Uscire dall'Afghanistan non è un problema: le formalità sono ridotte al minimo e il confine sembra una barzelletta: niente caserme, solo qualche baracchetta a difesa dal sole cocente del deserto montagnoso, una stanca bandiera immobile su un palo. Sembra che qui nessuno senta il bisogno di onorare la fama leggendaria del Khyber.
Un paio di capre bazzica intorno alla cruda costruzione di confine, qualche altra leggera protezione di tela e pali ospita i venditori di tè. E di hashish, naturalmente, perché come tutti sanno, nel felice paese che sto per lasciare fumarlo non è propriamente permesso, ma lo fumano tutti e nessuno se ne preoccupa.

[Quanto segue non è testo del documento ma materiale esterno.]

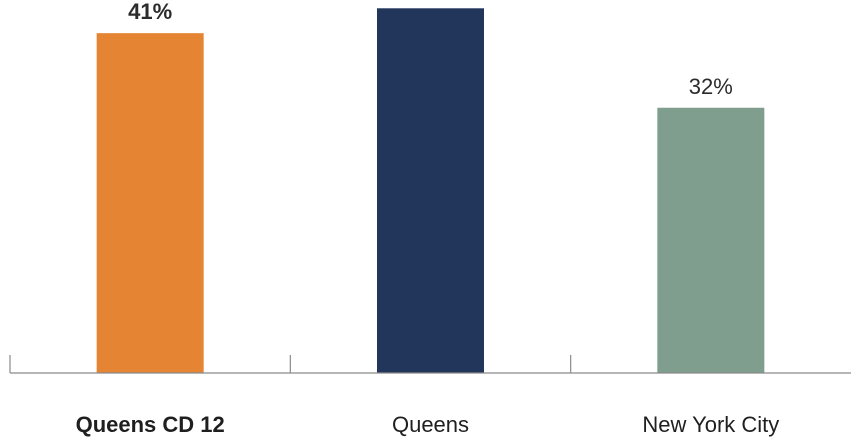 The height and width of the screenshot is (441, 851). What do you see at coordinates (710, 424) in the screenshot?
I see `category-label-new-york-city: New York City` at bounding box center [710, 424].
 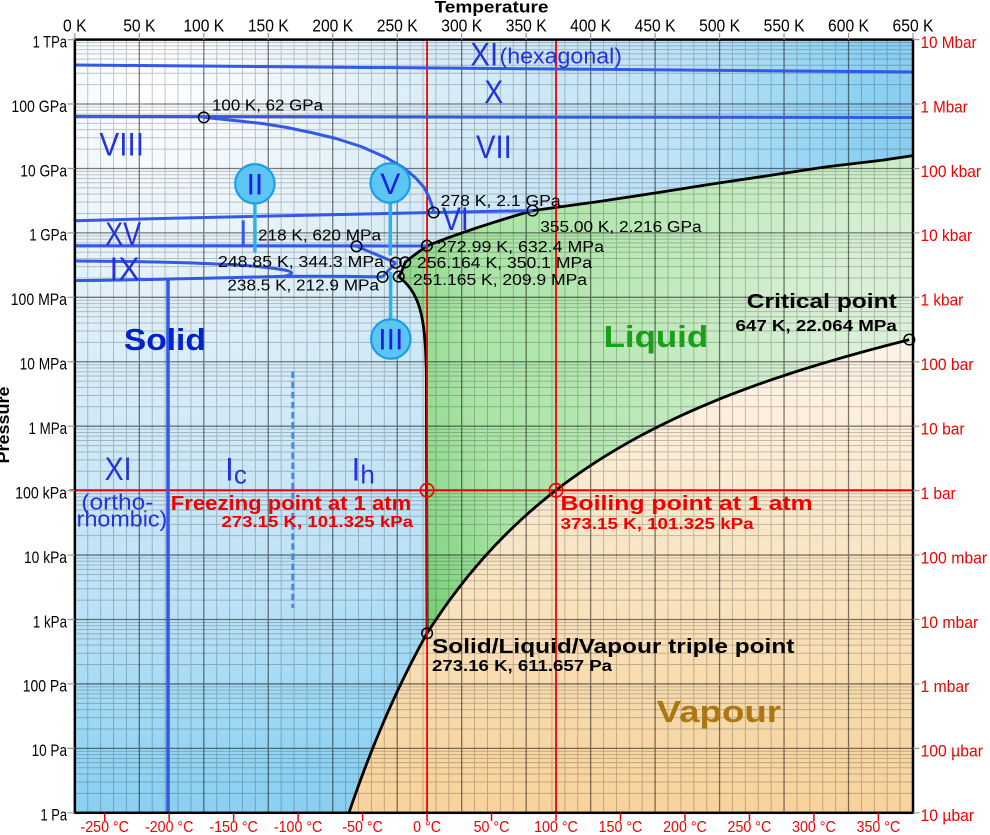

E poi c'è sempre la sia pur improbabile possibilità che qualche sconsiderato voglia provare a portarsene dietro un po'.
Le guardie di confine, barbute e dotate di copricapi lanosi, per nulla guerresche, sono vestite ciascuna a modo proprio, sia pure con almeno un segno di uniforme, un cappello con visiera, un'antica giacca militare e forse un moschetto, a legittimare l'ufficialità della loro presenza: spulciano i passaporti con un veloce colpo d'occhio, disinteressate e annoiate. Guardano solo se c'è il timbro triangolare che certifica l'entrata nel paese. I bagagli vengono svogliatamente ispezionati senza bisogno di aprirli: qualunque cosa si trasporti può passare incontrollata. L'unico traffico che i rari occidentali pensano di organizzare è quello dell'hashish, ma si sa che è rischiosissimo provarci perché il Pakistan è notoriamente uno stato oltremodo bigotto riguardo all'argomento. Forse una delle cause di questa severità sta nel fatto che il fiorente commercio della merce proibita è nelle mani - si dice - del governo stesso: in effetti l'hashish pakistano viene venduto in tavolette come da noi il cioccolato, con tanto di timbro dorato governativo. Dunque è legittimo il sospetto che stiano proteggendo la produzione locale dall'importazione del molto migliore prodotto afghano.